Task objective:
In the records below, begin at the line containing "March 2023 (14, 1832)" and end at the line containing "June 2015 (12, 2358)"; quote every line in that span exactly, including both boundary lines, and no others.

Exercise inputs:
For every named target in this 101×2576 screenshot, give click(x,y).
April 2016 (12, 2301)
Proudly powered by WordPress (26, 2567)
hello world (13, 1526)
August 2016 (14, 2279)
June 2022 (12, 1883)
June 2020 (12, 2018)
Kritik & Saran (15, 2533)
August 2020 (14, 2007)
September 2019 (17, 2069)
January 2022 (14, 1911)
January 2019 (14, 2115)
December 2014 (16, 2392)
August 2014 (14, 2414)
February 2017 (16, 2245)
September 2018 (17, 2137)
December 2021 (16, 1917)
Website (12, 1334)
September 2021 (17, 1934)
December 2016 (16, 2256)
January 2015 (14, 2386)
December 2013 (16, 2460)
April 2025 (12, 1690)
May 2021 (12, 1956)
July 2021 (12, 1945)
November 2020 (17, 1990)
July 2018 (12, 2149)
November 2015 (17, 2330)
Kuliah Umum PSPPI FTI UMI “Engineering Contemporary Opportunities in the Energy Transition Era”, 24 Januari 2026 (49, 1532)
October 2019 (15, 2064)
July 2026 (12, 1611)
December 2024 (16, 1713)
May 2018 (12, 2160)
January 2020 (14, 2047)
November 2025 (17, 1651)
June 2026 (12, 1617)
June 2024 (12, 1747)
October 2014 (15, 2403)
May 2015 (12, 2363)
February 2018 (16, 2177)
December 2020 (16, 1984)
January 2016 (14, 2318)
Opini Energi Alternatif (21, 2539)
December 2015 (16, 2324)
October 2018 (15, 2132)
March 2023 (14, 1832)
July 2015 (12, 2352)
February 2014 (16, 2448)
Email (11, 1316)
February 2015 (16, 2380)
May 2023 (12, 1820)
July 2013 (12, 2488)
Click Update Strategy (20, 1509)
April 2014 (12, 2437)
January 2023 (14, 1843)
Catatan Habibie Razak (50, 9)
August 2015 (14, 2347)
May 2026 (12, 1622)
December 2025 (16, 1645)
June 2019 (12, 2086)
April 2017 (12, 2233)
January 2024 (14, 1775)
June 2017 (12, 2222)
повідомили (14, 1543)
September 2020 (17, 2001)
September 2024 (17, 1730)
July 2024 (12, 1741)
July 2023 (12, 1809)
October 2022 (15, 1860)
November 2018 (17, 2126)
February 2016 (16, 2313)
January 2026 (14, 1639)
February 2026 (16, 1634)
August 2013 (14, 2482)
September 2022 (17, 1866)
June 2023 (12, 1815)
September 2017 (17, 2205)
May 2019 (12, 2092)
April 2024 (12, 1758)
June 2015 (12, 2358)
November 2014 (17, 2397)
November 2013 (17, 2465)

Answer to the exercise:
March 2023 (14, 1832)
July 2015 (12, 2352)
February 2014 (16, 2448)
Email (11, 1316)
February 2015 (16, 2380)
May 2023 (12, 1820)
July 2013 (12, 2488)
Click Update Strategy (20, 1509)
April 2014 (12, 2437)
January 2023 (14, 1843)
Catatan Habibie Razak (50, 9)
August 2015 (14, 2347)
May 2026 (12, 1622)
December 2025 (16, 1645)
June 2019 (12, 2086)
April 2017 (12, 2233)
January 2024 (14, 1775)
June 2017 (12, 2222)
повідомили (14, 1543)
September 2020 (17, 2001)
September 2024 (17, 1730)
July 2024 (12, 1741)
July 2023 (12, 1809)
October 2022 (15, 1860)
November 2018 (17, 2126)
February 2016 (16, 2313)
January 2026 (14, 1639)
February 2026 (16, 1634)
August 2013 (14, 2482)
September 2022 (17, 1866)
June 2023 (12, 1815)
September 2017 (17, 2205)
May 2019 (12, 2092)
April 2024 (12, 1758)
June 2015 (12, 2358)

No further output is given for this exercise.